Three Sisters @ Harlem Stage Gatehouse, New York

cast list
Chanel Carroll, Reg E. Cathey, Phillip Christian, Nathan Dame, Carmen de Lavallade, Daphne Gaines, Carmen Gill, Earle Hyman, Lisa Johanson, Billy Eugene Jones, Anthony Laylor, Sabrina LeBeauf, Jonathan Earl Peck, Johnny Ramey, Roger Guenveur Smith, Josh Tyson, Amanda Mason Warren

directed by
Christopher McElroen
Adding yet another New York Chekhov production into the mix, Harlem Stage and Classical Theatre of Harlem’s coproduction of Three Sisters, directed by Christopher McElroen, is uneven but intermittently enjoyable.

The play revolves around a household in rural Russia. Andrey and his three sisters – Irina, Olga, and Masha – are followed over the course of four years, their lives eventually complicated by Andrey’s squandering away of their estate with the help of his extravagant new wife Natasha and their various romantic entanglements and affairs.

With a diverse group of actors of all races coming together to present the play, it’s not the colorblind casting (which feels natural) but rather the uneasy clash of acting styles that stands out as a negative here.
Highlights among the cast are Carmen Gill as Irina – whose stunning appearance and vocal inflection allow her character to grow and change with ease – as well as Amanda Mason Warren as Masha, and Daphne Gaines as the wicked Natasha, threatening to change the household’s way of life.

But the men acquit themselves rather less well, often resorting to overacting and undue grandiosity. Joshua Tyson as Irina’s suitor Tuzenbach does a fine job despite being in the company of rather uneasy men.
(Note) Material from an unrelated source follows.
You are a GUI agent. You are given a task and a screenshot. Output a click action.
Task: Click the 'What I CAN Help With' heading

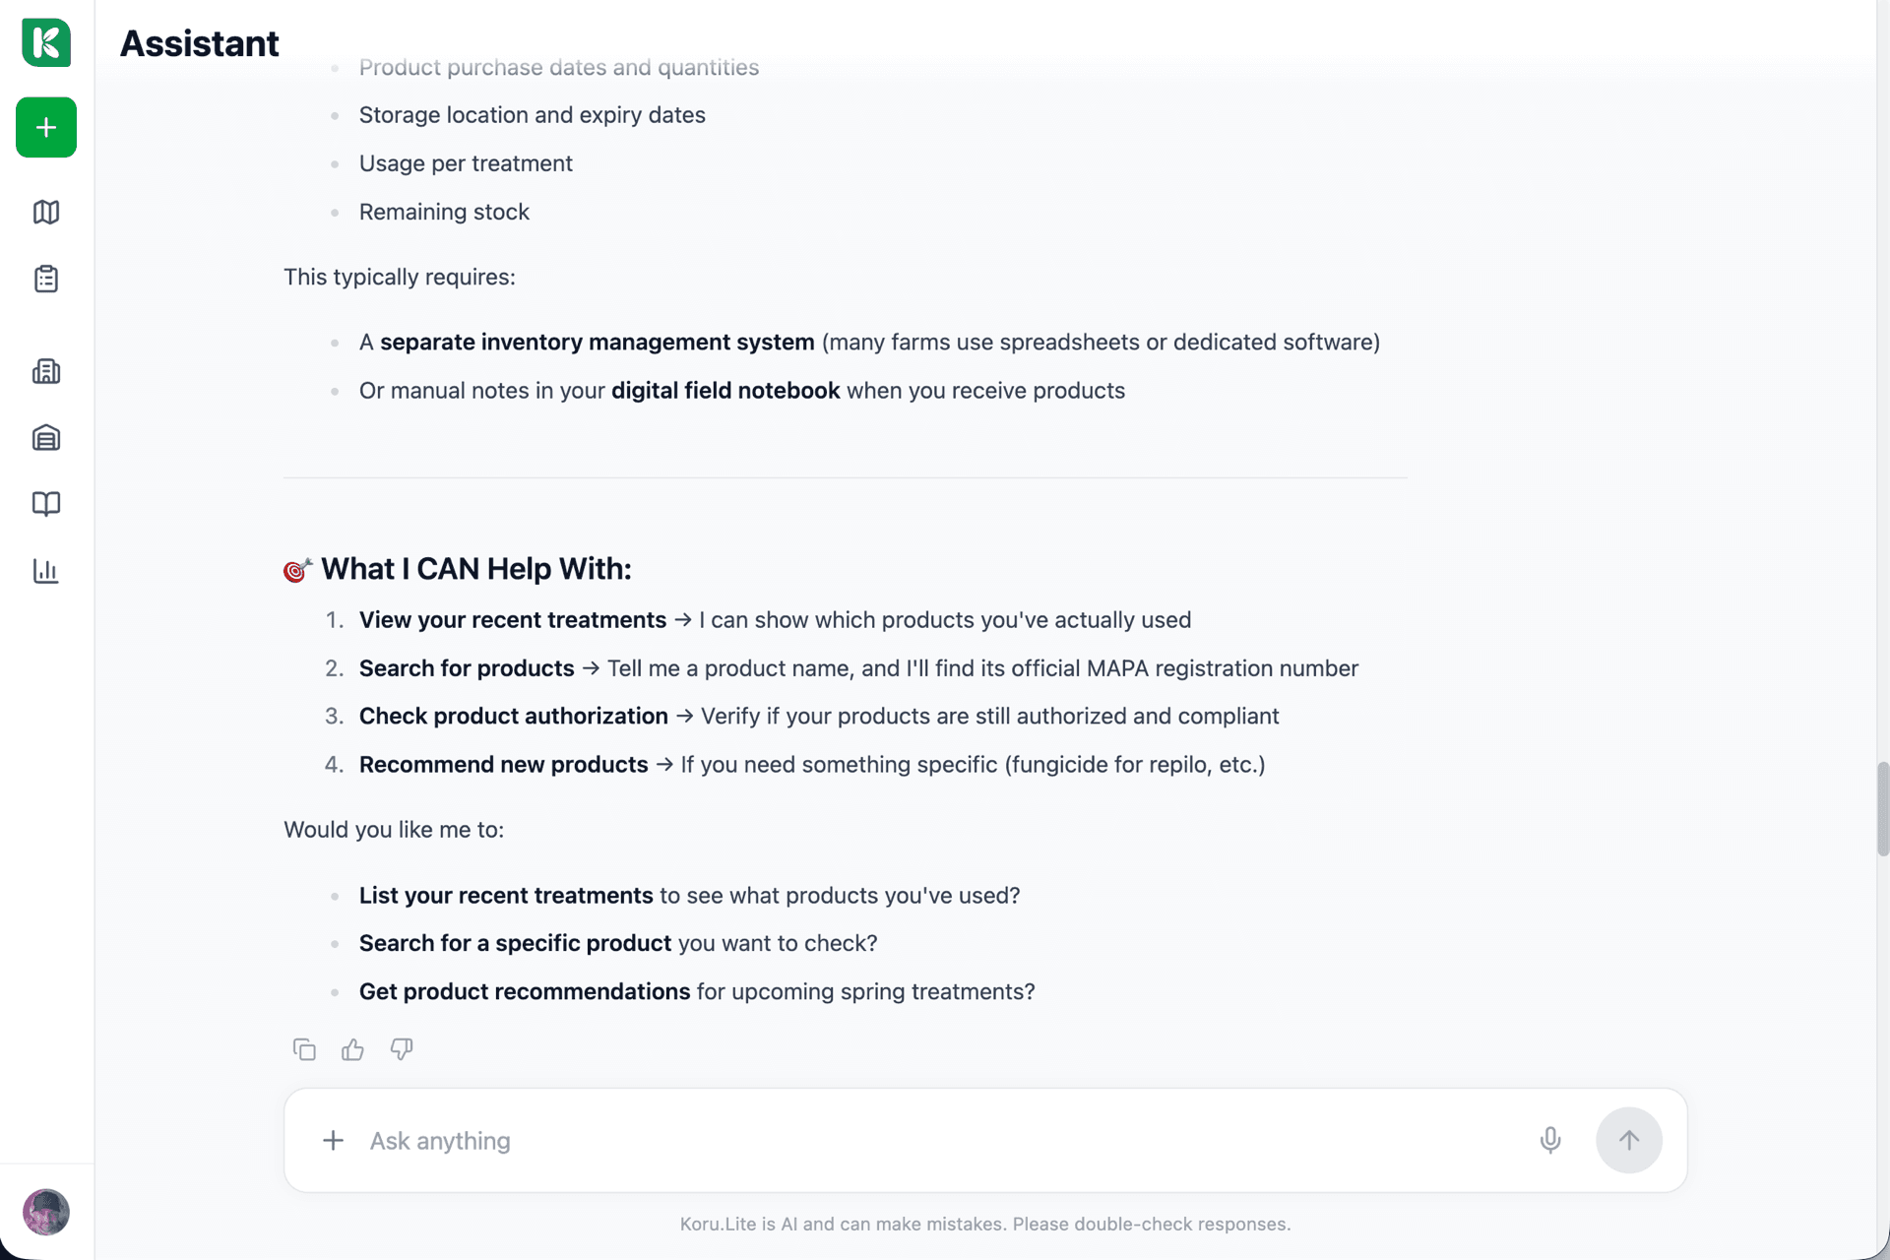click(475, 569)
The theatre is arranged in a runway configuration, with the audience seated on either side, allowing the audience to eavesdrop on its fellow observers. But this sometimes serves as a distraction rather than as an enhancement because of the languid nature of what’s happening on stage.

Despite impressive design elements, including Persian rug sets by Troy Hourle and regal – sometimes airy – costumes by Kimberly Glennon, the production doesn’t really take off until after intermission. McElroen’s direction seems largely static, and the production has a hard time eliciting interest in the first half’s minimally plotted scenes until the big moments of the play – including the revelation of the house’s mortgage – allows for showy emotional displays.

During the second half of the evening, the pace picks up and the production is livelier and more engaging. Chekhov’s plays are always slow to burn, and the real meat of the play usually comes at the conclusion; this is as true as ever here. The challenge for a production is to somehow imbue the human drama of the set-up with enough intrigue to incite a theatergoer’s interest early on. Unfortunately, that never happens here, and the production – despite the accomplishments of several of its actors – is the lesser for it.